The article consists of 20 points that a pro should know. Here are the points I found errors in:
Stylesheets: importing vs linking (point 3)#
The point is that importing is better than linking since many older browsers will not apply the CSS then. This is correct but they also go as far as suggesting developers to add a separate stylesheet for Netscape 4 (NS4). As someone that has experimented with NS4 I can say that its CSS support is bad. Really bad. Considering the near zero percent of NS4 users I would strongly advise against fixing your site for it. That is of course, unless your site logs suggests you have a lot of users with that (old) browser.
There's also a code error here, simple.css is included twice, and the second @import reference should probably be advanced.css. Not a big error but might confuse someone.
Smarter gradient backgrounds (point 4)#
Again a good point. CSS can be used to repeat background images on any element, not just body. This means you can save on file size by replacing big images with smaller ones. The article then suggests using 1 pixel wide images which is something old versions of IE has problems with. A lot of repetitions can easily get the browser very slow so my best bet would be to make them at least 5 pixels wide.

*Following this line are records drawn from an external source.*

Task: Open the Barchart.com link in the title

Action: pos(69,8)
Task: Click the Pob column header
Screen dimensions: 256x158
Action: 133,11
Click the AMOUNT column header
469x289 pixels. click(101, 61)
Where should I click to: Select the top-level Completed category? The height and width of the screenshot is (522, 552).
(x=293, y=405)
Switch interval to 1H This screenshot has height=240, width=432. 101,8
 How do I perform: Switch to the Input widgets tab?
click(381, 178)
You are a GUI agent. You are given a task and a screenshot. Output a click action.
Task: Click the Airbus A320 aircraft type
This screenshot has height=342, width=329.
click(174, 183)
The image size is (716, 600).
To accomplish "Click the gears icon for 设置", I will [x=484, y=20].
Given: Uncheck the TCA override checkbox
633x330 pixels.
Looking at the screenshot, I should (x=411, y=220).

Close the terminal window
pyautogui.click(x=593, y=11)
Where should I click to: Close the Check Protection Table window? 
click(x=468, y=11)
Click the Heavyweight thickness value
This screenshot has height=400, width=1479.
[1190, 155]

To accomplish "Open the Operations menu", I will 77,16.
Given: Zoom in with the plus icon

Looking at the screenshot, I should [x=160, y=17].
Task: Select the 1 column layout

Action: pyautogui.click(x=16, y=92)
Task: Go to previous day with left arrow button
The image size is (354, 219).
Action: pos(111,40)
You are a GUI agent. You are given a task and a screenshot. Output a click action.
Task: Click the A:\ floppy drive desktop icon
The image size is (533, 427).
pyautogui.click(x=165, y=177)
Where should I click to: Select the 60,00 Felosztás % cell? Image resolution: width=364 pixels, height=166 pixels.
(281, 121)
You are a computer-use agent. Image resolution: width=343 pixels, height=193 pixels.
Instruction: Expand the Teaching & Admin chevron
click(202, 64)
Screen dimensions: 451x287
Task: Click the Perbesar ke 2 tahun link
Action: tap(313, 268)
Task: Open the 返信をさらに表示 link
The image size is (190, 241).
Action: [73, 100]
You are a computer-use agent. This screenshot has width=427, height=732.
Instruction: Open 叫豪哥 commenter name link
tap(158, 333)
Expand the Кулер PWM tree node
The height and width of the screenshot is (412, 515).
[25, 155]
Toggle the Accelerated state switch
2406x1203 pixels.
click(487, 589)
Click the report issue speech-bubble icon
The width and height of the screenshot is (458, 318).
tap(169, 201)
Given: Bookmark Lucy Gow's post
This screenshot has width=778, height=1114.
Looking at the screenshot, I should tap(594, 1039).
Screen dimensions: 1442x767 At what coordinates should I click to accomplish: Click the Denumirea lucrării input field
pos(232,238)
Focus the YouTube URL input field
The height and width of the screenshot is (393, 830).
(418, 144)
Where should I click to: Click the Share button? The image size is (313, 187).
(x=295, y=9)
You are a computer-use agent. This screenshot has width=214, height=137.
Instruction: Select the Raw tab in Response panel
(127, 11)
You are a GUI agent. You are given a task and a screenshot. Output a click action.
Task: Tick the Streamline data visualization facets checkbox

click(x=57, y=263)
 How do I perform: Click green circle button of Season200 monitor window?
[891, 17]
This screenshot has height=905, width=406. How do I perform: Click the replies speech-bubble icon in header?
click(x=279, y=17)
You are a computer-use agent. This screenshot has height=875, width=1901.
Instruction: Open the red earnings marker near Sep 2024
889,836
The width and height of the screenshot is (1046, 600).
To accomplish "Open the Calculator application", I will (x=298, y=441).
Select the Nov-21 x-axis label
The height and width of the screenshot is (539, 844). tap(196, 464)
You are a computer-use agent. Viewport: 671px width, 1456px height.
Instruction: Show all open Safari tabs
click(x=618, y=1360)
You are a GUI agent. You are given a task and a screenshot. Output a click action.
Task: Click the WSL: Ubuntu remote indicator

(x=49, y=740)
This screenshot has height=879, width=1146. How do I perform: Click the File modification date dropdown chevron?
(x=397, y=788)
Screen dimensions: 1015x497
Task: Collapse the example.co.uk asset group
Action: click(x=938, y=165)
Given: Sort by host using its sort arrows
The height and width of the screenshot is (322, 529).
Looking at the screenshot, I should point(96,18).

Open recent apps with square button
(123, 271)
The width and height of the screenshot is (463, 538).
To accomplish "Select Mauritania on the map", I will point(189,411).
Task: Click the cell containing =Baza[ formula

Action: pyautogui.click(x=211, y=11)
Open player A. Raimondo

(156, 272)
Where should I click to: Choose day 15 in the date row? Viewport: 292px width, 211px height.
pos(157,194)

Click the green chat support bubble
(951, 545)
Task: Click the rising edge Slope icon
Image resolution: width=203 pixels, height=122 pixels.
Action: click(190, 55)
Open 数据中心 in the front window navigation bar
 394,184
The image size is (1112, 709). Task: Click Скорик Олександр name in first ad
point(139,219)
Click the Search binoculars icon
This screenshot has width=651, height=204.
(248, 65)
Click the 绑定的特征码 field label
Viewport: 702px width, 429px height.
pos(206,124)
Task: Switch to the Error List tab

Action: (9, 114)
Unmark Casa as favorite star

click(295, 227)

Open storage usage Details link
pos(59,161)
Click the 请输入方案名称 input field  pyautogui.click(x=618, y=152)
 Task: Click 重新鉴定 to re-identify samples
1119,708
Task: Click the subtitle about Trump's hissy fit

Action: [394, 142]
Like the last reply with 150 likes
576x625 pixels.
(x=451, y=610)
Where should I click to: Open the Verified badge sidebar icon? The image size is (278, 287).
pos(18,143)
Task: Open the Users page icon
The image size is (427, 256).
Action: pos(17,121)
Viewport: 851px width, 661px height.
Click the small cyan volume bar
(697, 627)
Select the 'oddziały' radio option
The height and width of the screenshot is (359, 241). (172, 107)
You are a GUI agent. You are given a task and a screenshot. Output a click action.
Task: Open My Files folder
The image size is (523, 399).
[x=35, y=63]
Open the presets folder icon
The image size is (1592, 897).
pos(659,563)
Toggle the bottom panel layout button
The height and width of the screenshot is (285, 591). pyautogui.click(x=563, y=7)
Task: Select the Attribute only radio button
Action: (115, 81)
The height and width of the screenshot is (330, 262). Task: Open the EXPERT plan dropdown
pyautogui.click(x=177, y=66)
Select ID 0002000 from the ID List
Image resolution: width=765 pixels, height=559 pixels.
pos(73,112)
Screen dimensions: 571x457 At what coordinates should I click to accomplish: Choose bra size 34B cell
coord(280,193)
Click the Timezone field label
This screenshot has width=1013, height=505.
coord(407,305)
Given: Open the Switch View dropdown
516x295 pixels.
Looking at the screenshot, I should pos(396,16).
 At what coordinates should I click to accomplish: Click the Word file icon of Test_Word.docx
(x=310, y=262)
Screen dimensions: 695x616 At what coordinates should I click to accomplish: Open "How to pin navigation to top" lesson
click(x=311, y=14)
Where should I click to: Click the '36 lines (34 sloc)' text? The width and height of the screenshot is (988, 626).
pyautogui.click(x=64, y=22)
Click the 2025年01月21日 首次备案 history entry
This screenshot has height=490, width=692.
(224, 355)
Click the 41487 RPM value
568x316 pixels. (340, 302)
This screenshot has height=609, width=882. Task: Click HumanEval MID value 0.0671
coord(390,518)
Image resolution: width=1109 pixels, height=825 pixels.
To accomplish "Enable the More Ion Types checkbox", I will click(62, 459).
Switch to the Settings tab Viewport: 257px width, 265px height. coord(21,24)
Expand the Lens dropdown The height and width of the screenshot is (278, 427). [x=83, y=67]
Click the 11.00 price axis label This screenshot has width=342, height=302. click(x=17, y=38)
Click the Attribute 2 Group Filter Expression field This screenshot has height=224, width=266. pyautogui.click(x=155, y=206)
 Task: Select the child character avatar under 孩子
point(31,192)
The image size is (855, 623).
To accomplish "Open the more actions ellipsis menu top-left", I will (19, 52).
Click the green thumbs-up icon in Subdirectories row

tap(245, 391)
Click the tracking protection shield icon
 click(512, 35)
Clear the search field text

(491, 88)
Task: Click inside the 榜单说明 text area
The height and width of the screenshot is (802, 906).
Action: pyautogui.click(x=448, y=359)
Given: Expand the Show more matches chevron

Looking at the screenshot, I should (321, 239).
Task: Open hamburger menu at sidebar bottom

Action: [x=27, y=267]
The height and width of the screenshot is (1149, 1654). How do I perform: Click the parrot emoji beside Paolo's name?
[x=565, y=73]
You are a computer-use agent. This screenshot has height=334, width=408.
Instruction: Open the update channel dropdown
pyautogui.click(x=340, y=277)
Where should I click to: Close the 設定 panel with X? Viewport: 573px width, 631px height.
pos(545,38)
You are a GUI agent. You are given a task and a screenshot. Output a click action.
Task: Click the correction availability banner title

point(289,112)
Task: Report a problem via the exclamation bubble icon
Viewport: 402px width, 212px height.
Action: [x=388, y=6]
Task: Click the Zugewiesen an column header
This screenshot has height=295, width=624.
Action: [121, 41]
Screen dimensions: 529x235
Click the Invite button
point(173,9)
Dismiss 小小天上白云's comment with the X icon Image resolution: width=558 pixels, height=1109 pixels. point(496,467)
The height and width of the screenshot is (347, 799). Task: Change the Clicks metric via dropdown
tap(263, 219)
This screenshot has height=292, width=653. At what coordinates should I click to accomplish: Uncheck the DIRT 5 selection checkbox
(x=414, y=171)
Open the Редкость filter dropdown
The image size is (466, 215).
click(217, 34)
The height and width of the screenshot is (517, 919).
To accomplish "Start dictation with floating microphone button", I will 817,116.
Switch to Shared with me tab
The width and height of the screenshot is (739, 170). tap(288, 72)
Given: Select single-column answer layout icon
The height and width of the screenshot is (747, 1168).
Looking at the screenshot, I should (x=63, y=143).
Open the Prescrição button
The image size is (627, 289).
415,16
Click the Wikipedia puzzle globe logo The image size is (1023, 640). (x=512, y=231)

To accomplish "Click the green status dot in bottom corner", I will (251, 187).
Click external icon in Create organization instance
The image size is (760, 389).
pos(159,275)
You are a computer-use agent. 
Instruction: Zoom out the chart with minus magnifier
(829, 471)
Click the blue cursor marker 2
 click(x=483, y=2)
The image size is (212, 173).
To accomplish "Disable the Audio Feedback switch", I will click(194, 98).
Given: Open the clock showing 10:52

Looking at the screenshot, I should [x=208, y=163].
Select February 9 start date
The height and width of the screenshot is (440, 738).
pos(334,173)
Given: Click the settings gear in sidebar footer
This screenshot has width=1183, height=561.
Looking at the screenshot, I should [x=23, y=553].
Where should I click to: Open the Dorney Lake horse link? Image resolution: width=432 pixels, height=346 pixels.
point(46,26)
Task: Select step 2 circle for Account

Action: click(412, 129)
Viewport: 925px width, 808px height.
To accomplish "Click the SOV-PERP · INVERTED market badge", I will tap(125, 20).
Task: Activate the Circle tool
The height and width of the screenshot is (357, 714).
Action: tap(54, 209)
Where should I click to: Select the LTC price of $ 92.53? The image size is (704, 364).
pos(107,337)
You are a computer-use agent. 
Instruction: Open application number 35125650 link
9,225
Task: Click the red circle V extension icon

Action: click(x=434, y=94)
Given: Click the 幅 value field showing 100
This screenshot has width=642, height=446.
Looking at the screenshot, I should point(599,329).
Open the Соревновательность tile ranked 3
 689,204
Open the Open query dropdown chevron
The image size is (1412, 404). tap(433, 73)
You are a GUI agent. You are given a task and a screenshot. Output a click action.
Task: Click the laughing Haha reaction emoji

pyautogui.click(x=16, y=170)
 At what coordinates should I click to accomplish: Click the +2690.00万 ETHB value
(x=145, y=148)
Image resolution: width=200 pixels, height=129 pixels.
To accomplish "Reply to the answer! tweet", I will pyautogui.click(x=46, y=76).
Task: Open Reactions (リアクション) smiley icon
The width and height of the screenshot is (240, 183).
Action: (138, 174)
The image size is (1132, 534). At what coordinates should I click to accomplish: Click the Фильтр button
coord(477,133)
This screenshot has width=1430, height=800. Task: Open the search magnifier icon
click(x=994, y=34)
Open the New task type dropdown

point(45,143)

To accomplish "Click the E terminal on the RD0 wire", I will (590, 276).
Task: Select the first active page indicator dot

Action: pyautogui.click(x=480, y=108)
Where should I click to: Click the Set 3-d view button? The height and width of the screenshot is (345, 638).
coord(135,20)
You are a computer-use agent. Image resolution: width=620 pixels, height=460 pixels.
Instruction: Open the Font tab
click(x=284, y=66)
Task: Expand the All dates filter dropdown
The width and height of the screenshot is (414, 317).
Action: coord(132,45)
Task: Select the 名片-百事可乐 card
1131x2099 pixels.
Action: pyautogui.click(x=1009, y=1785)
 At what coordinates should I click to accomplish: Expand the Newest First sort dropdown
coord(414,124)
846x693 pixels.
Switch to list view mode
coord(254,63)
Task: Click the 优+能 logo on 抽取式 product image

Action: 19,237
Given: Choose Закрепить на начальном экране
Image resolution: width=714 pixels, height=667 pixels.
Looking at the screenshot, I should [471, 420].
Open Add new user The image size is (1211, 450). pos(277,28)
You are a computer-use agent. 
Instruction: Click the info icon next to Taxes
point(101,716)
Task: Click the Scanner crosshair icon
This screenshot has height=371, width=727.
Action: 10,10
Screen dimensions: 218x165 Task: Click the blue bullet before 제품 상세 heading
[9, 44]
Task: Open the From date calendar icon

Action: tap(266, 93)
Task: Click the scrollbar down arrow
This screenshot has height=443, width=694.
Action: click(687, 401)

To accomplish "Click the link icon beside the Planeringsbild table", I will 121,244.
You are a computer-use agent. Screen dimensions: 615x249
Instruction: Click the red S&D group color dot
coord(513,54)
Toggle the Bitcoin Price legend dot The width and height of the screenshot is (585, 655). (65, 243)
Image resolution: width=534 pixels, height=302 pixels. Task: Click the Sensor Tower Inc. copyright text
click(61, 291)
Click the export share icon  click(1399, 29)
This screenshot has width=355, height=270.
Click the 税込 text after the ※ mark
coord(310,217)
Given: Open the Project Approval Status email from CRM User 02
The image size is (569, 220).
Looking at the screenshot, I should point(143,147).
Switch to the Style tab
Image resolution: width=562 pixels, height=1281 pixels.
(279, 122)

In the code you would be better off using shorthand notation (I know, this is not a big deal). To add an extra pedagogic twist something else than body could have been used:
form { background: white url(background.png) repeat-x; }
IE Box Model Hack (point 8)#
A lot of confusion here. Internet Explorer 5 (IE5) uses another box model than the modern browsers. The padding and border are not added to the outside of a specified width, but instead included in it. This means that if you specify a 500 pixel wide box and add a 10 pixel border to it, it will still be 500 pixels wide. Some say that this is a better way of calculating widths but that's missing the point. The point is that according to the W3C box model the padding should be added outside of the width.
This problem does not appear in Internet Explorer 6 (IE6) if you include a proper Doctype.
So IE5 is broken, should you care? Again, check your logs if people still use the ancient IE5. My guess is that they don't which saves you a lot of work. There's probably no need for this hack.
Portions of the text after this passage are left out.